Stored items
====

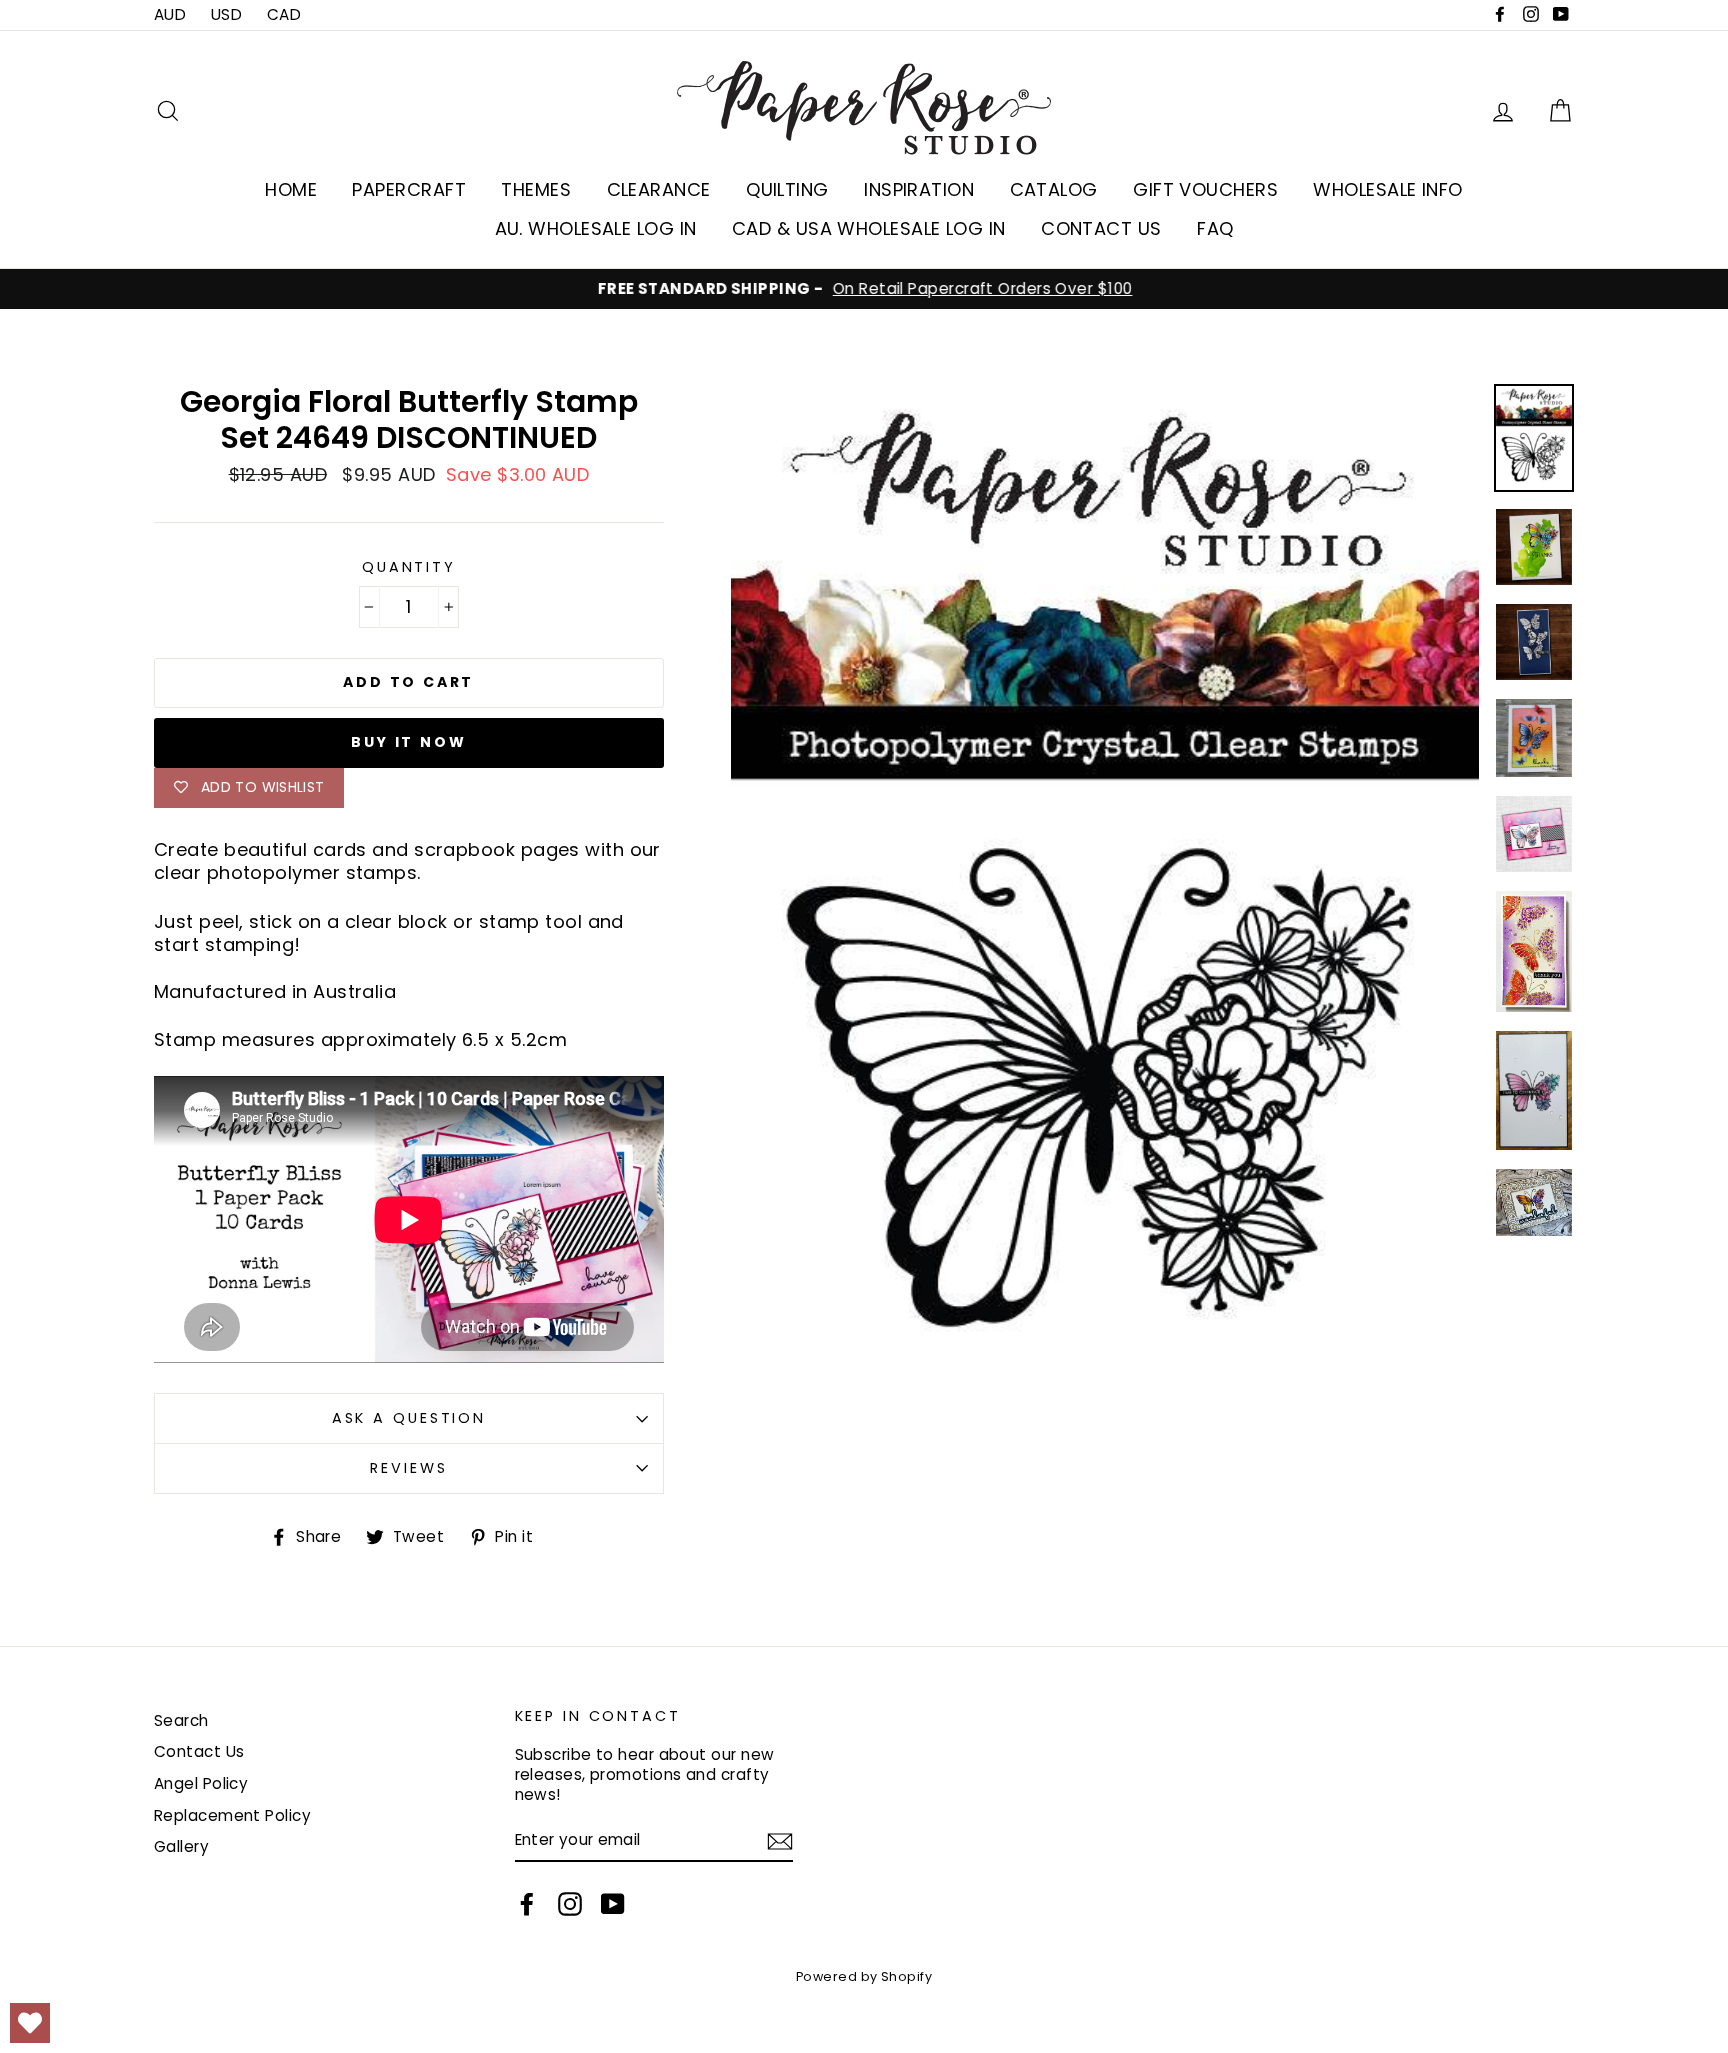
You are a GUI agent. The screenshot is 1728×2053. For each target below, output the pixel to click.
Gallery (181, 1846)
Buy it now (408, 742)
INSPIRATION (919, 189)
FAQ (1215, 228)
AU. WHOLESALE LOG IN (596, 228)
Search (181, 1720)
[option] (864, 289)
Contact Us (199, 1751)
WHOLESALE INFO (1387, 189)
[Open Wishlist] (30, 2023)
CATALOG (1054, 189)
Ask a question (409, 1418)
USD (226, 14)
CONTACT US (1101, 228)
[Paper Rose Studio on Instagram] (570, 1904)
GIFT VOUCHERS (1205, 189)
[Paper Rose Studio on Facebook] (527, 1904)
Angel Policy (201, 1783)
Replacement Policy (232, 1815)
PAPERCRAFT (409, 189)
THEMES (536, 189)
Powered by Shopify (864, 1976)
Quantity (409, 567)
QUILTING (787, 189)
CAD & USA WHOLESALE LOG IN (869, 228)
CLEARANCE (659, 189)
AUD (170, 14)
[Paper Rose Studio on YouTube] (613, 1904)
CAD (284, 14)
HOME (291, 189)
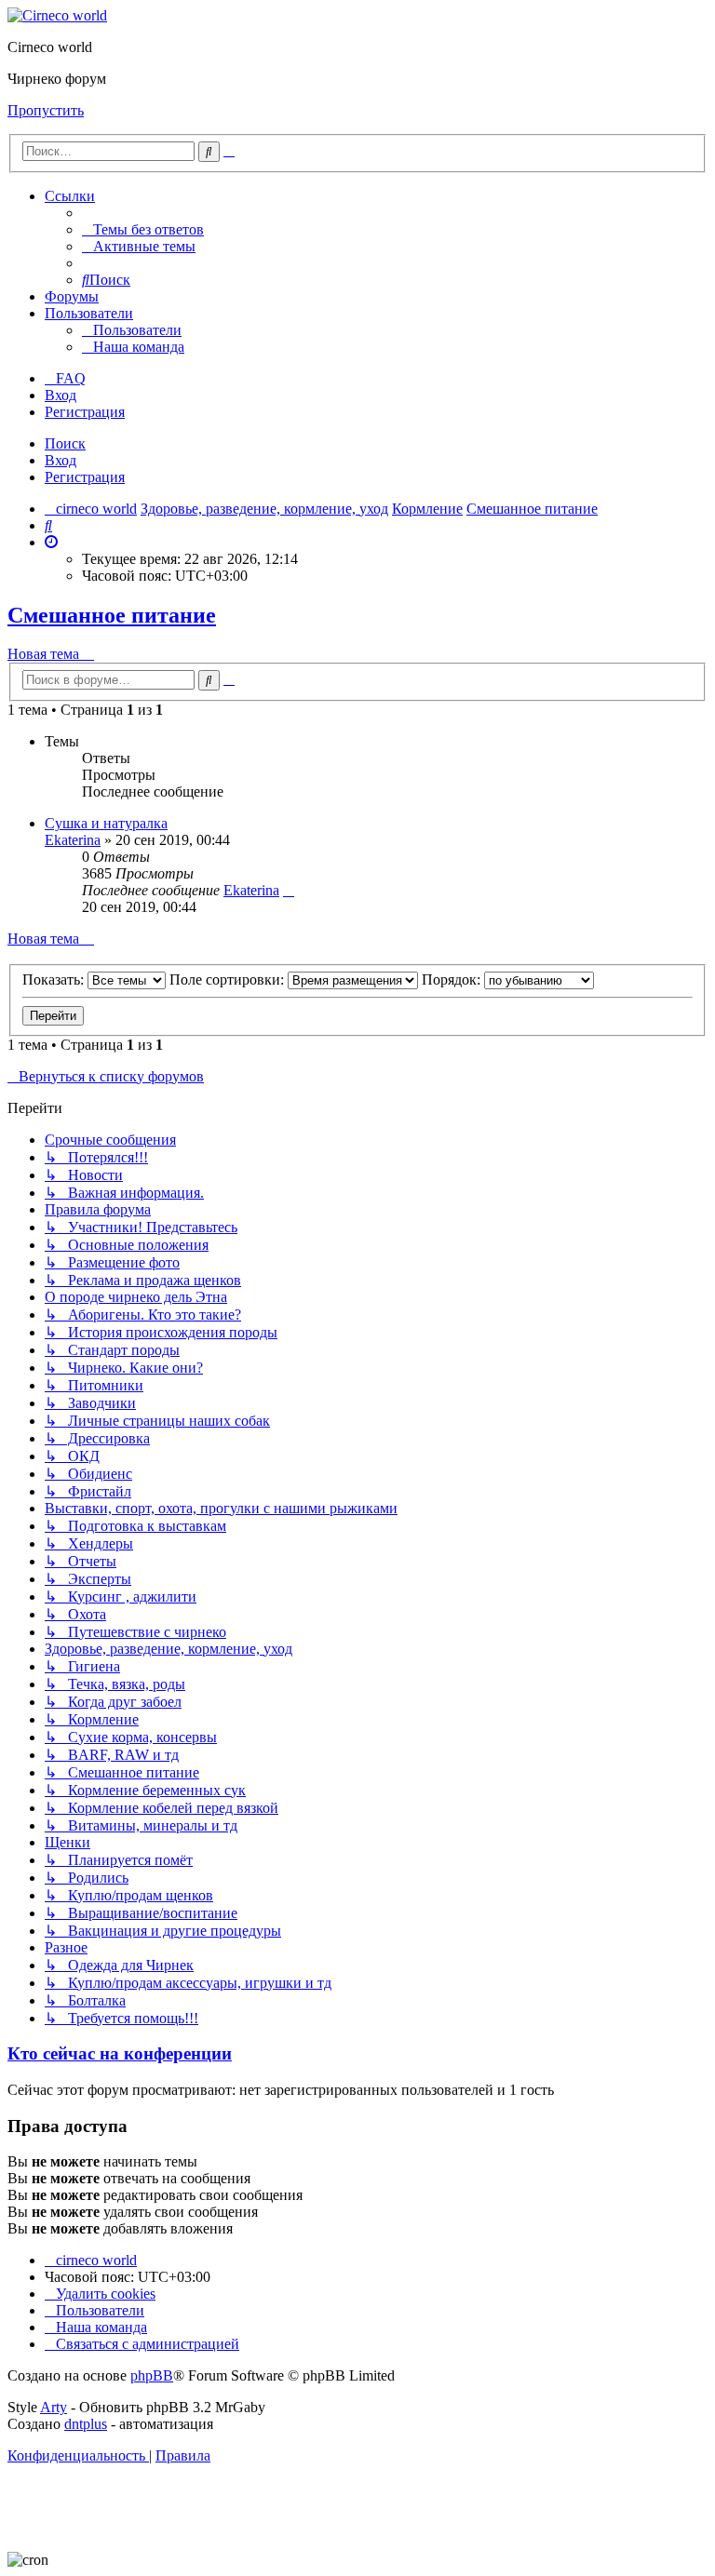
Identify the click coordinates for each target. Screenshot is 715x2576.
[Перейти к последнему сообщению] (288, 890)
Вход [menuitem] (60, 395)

====

What you will do -
Within the entries above, work out how many lines contain the word "each". The number alone is the answer.

Response area -
2